Records for locating described items:

— BEGIN —

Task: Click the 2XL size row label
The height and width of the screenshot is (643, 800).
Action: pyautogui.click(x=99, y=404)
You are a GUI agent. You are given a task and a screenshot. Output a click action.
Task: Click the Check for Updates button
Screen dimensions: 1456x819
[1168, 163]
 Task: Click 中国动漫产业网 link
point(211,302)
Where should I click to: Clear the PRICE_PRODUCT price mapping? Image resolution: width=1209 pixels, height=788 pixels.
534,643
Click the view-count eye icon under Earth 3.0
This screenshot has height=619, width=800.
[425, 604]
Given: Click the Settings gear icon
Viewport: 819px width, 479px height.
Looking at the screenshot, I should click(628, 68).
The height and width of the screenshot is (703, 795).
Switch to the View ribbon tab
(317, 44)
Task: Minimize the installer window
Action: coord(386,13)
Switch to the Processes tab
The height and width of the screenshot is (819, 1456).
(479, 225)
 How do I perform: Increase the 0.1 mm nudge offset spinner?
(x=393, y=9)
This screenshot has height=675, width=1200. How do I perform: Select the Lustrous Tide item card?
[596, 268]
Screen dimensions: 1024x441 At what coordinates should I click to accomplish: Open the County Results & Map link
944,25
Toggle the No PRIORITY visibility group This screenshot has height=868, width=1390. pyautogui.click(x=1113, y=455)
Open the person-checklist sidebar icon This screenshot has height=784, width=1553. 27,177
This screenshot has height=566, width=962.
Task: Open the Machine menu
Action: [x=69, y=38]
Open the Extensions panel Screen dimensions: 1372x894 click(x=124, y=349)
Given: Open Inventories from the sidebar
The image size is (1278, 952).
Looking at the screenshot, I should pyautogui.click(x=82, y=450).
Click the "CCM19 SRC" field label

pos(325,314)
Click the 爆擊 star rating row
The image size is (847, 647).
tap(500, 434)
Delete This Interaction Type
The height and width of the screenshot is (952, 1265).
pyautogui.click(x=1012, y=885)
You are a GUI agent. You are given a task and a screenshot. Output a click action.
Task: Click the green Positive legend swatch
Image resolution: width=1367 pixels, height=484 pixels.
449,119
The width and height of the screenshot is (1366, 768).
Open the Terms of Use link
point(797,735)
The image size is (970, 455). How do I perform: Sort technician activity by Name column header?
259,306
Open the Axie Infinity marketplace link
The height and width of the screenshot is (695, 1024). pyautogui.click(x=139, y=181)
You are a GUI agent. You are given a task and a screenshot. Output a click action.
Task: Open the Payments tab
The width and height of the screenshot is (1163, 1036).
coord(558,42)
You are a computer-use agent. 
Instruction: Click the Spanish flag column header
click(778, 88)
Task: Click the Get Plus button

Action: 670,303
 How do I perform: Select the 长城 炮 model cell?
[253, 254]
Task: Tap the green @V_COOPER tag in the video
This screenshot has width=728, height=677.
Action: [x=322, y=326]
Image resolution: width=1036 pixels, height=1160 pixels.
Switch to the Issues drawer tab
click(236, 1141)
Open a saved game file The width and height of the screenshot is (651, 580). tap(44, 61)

— END —

■ What needs to be done:
Quote every one of the lines above word for word, from the first to the last.

■ Task answer:
Task: Click the 2XL size row label
The height and width of the screenshot is (643, 800).
Action: pyautogui.click(x=99, y=404)
You are a GUI agent. You are given a task and a screenshot. Output a click action.
Task: Click the Check for Updates button
Screen dimensions: 1456x819
[1168, 163]
 Task: Click 中国动漫产业网 link
point(211,302)
Where should I click to: Clear the PRICE_PRODUCT price mapping? Image resolution: width=1209 pixels, height=788 pixels.
534,643
Click the view-count eye icon under Earth 3.0
This screenshot has height=619, width=800.
[425, 604]
Given: Click the Settings gear icon
Viewport: 819px width, 479px height.
Looking at the screenshot, I should click(628, 68).
The height and width of the screenshot is (703, 795).
Switch to the View ribbon tab
(317, 44)
Task: Minimize the installer window
Action: coord(386,13)
Switch to the Processes tab
The height and width of the screenshot is (819, 1456).
(479, 225)
 How do I perform: Increase the 0.1 mm nudge offset spinner?
(x=393, y=9)
This screenshot has height=675, width=1200. How do I perform: Select the Lustrous Tide item card?
[596, 268]
Screen dimensions: 1024x441 At what coordinates should I click to accomplish: Open the County Results & Map link
944,25
Toggle the No PRIORITY visibility group This screenshot has height=868, width=1390. pyautogui.click(x=1113, y=455)
Open the person-checklist sidebar icon This screenshot has height=784, width=1553. 27,177
This screenshot has height=566, width=962.
Task: Open the Machine menu
Action: [x=69, y=38]
Open the Extensions panel Screen dimensions: 1372x894 click(x=124, y=349)
Given: Open Inventories from the sidebar
The image size is (1278, 952).
Looking at the screenshot, I should pyautogui.click(x=82, y=450).
Click the "CCM19 SRC" field label

pos(325,314)
Click the 爆擊 star rating row
The image size is (847, 647).
tap(500, 434)
Delete This Interaction Type
The height and width of the screenshot is (952, 1265).
pyautogui.click(x=1012, y=885)
You are a GUI agent. You are given a task and a screenshot. Output a click action.
Task: Click the green Positive legend swatch
Image resolution: width=1367 pixels, height=484 pixels.
449,119
The width and height of the screenshot is (1366, 768).
Open the Terms of Use link
point(797,735)
The image size is (970, 455). How do I perform: Sort technician activity by Name column header?
259,306
Open the Axie Infinity marketplace link
The height and width of the screenshot is (695, 1024). pyautogui.click(x=139, y=181)
You are a GUI agent. You are given a task and a screenshot. Output a click action.
Task: Open the Payments tab
The width and height of the screenshot is (1163, 1036).
coord(558,42)
You are a computer-use agent. 
Instruction: Click the Spanish flag column header
click(778, 88)
Task: Click the Get Plus button

Action: 670,303
 How do I perform: Select the 长城 炮 model cell?
[253, 254]
Task: Tap the green @V_COOPER tag in the video
This screenshot has width=728, height=677.
Action: [x=322, y=326]
Image resolution: width=1036 pixels, height=1160 pixels.
Switch to the Issues drawer tab
click(236, 1141)
Open a saved game file The width and height of the screenshot is (651, 580). tap(44, 61)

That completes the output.